### EXTRACT PROVIDED
------------------------------------------------------------------------

The obvious justification for this is security, but once you have the framework in place, you can imagine using it to split many different types of UI control to a separate process, and thus an E- rather than a P-core.

Why would you do this?
Suppose the control involves a lot of compute, but is not sped up by a P-core (eg a Maps control is probably gated by the network; a photo browsing control is probably gated by IO). The obvious way of writing an app would have this code executing on the P-core because the entire app (and especially the UI) executes on the P-core. But now you have a fairly simple way, without much developer hassle, to delegate some of that UI to run on an E-core when appropriate.

Nice for saving a little energy. And also adding to the continually growing reasons to have more E-cores. (Adding to on-going attempts to move more OS functionality into separate processes, generally running on E-cores.)

Confused-User · Nov 19, 2024

name99 said:
The other way to look at this is that Apple are probably trying to move more and more processing to E-cores, both for the obvious reason of lower energy, but also more parallelism.
Consider for example this patent:

That's a cool find and quite interesting. I don't think it changes the game significantly though, in that I doubt you have more than one E core's worth of UI processing ever going on at once. So... what else can use a bunch of E cores? I can't think of much, considering all the existing special purpose silicon - media engines, SSD controller, SE, etc. But I am no doubt missing something. Am I missing enough that there's a good argument for, say, 12 E cores?

I was in any case thinking about something more ambitious- closer to what AMD did with Bergamo and later with Zen 5c cores- though probably not quite that many cores.

They could easily do that, but I don't think their TAM is big enough to make that worth doing right now. At least, I don't think they think so. Hard to say what would turn up if they actually built it- though without less insane RAM prices, I doubt anyone would ever find out.

Icelus · Nov 20, 2024

Inside M4 chips: CPU core performance

In-core performance compared across P and E cores in M1, M3 and M4 chips shows substantial performance improvements, particularly in vector and matrix computation.

eclecticlight.co

komuh · Nov 20, 2024

leman said:
My knowledge is possibly outdated. How would you run MPSGraph on the NPU? I am only aware of the Metal device type.

Yes MPSGraph is lowered to MLIR like format and compiled to device that is selected by a system (if you use proper types and ops it can run on ANE). CoreML is also using MPSGraph or some part of its as backend at least from macOS 13+ (.mlpackage format). They have also a private ANE framework which is most likely used as kinda Metal/CUDA for NPU calculations.

name99 · Nov 20, 2024

Confused-User said:
That's a cool find and quite interesting. I don't think it changes the game significantly though, in that I doubt you have more than one E core's worth of UI processing ever going on at once. So... what else can use a bunch of E cores? I can't think of much, considering all the existing special purpose silicon - media engines, SSD controller, SE, etc. But I am no doubt missing something. Am I missing enough that there's a good argument for, say, 12 E cores?

I was in any case thinking about something more ambitious- closer to what AMD did with Bergamo and later with Zen 5c cores- though probably not quite that many cores. They could easily do that, but I don't think their TAM is big enough to make that worth doing right now. At least, I don't think they think so. Hard to say what would turn up if they actually built it- though without less insane RAM prices, I doubt anyone would ever find out.

I think for the cases I described (eg a Maps control, or scrolling through photos) you could have a fair amount of code delegated to an E-core. Of course most controls are light-weight, but some are not.

------------------------------------------------------------------------

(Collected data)
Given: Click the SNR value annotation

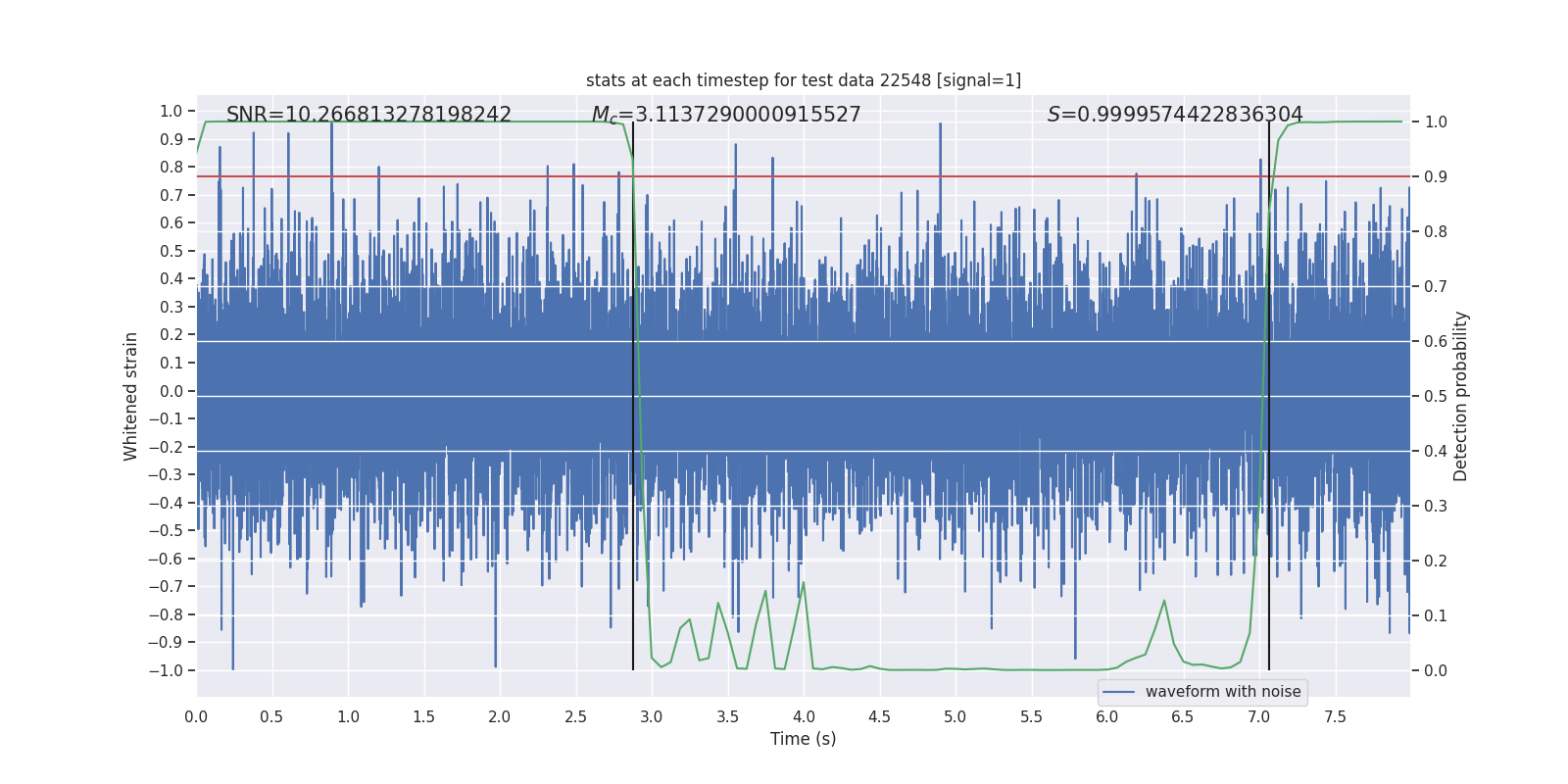Looking at the screenshot, I should 368,115.

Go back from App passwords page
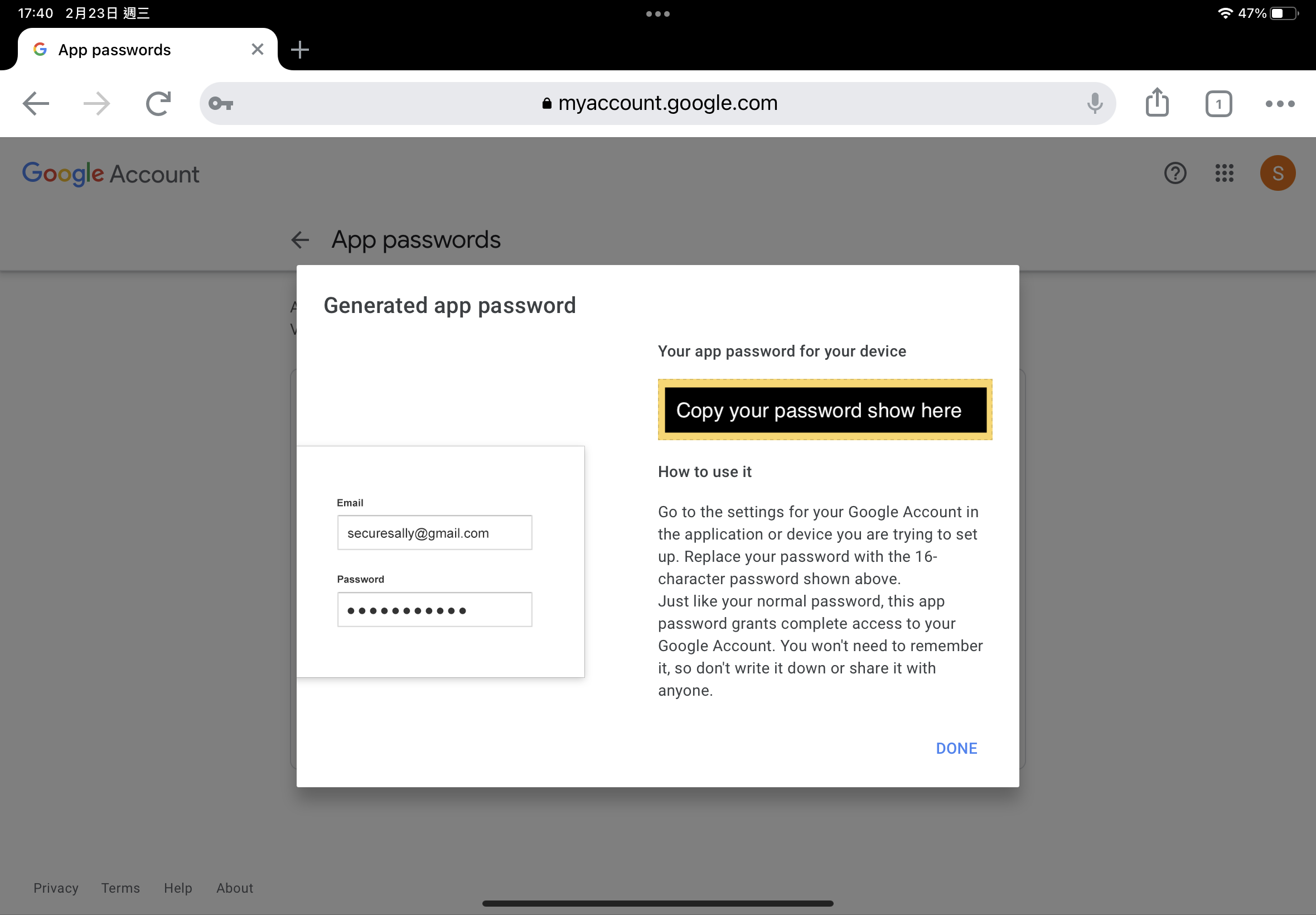coord(300,240)
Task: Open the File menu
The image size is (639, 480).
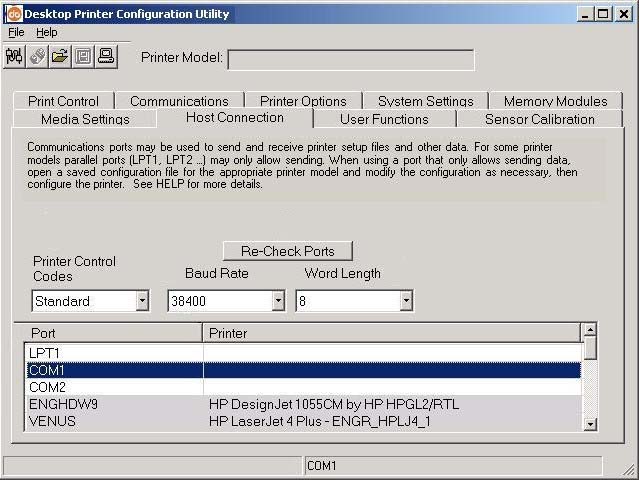Action: coord(16,32)
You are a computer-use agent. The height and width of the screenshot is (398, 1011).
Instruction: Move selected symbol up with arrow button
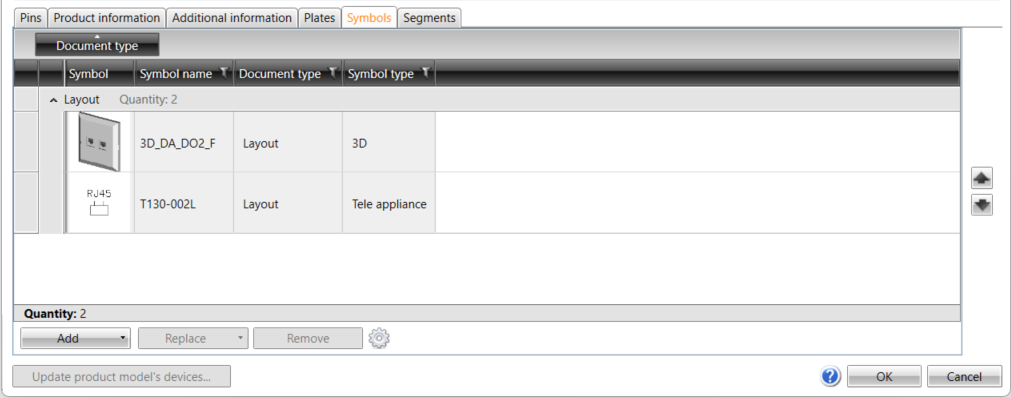[981, 179]
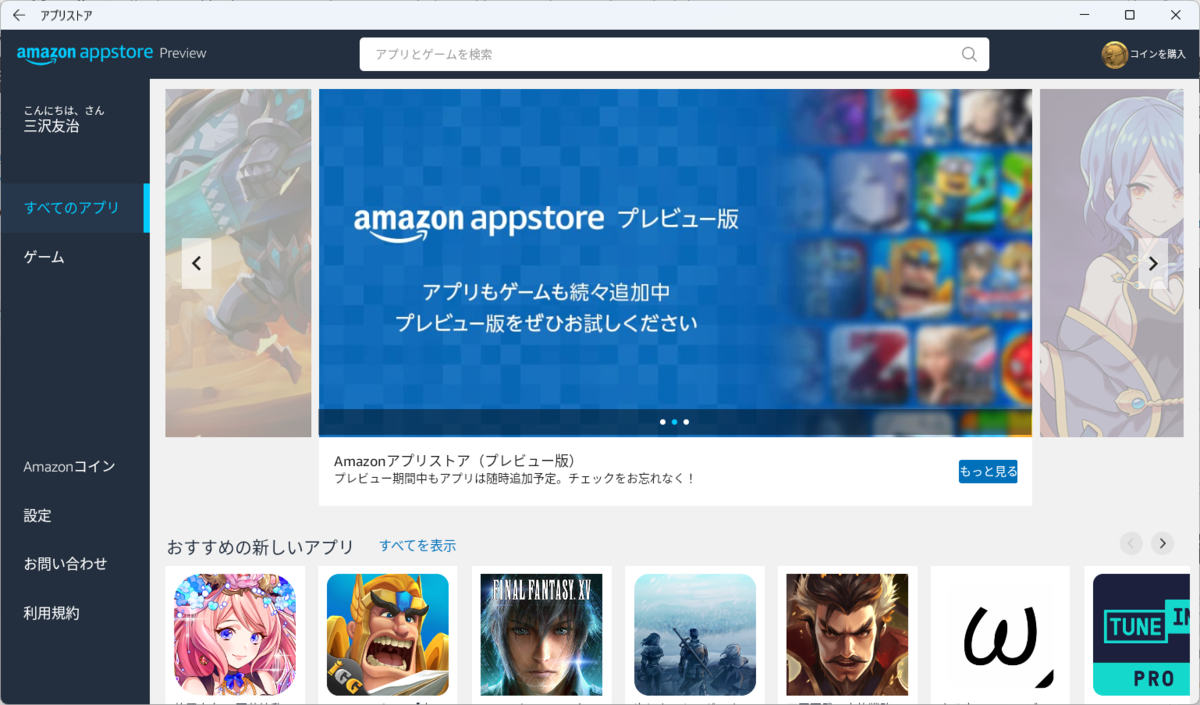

------------------------------------------------------------------------

### TASK INSTRUCTIONS
[1] List every forum username that appears in the thread on E-cores and P-cores, counting both posters and the people they quote.
[2] Translate this sentence from the thread on E-cores and P-cores into Spanish: "Of course most controls are light-weight, but some are not."
[3] Write the next part of the forum thread on E-cores and P-cores, starting after its final sentence.

### ANSWERS
[1] name99, Confused-User, Icelus, komuh, leman

[2] Por supuesto, la mayoría de los controles son ligeros, pero algunos no lo son.

[3]
Your overall point I agree with; moving ever more code to additional cores (E or P) in a way that's not too onerous for the developer is a long term project where we will likely only see minor improvements each year.
OTOH if you buy your M4 today, with "only 4 E-cores used most of the time", and by macOS 21 that's moved up to 6 E-cores "most of the time", everyone's better off.

I'm not sure what the market is for things like Sierra Forest outside a server running per-client VMs.
Which may be a market of Apple interest in some sense (eg Private Compute Cloud) but even if they create a dedicated chip (a big if, but not outside the bounds of possibility) there may be no incentive to sell that to the public. (Same way that, as far as I know, I can't buy a TPU5 from Google, or a Nitro card from Amazon.)

name99 · Nov 20, 2024

Icelus said:
Inside M4 chips: CPU core performance

In-core performance compared across P and E cores in M1, M3 and M4 chips shows substantial performance improvements, particularly in vector and matrix computation.

eclecticlight.co

Interesting to see just how much "fast mode" E-cores are improving...
They used to be about .3 to .5 of a P-core depending on exactly what you're doing.
Now they're more like .5 to .7 of a P-core.

Or to put it another way, while P-cores are ~1.5x as fast from M1 to M4, E-cores are more like ~2x as fast.

OTOH
It's worth pointing out that Howard's tests (and these numbers), while useful, represent a very simplistic sort of benchmark that's basically testing "guaranteed not to exceed" performance, simple loops that provide almost no stress to the instruction fetch side of the machine, and very predictable data access patterns.

MOST of the extra functionality in a P-core is to deal with real code and how it does not conform to these; the jumping around of eg gcc/llvm or safari in both their instruction and data access patterns. It's not like the design of the P-cores is dumb and a waste of area relative to E-cores!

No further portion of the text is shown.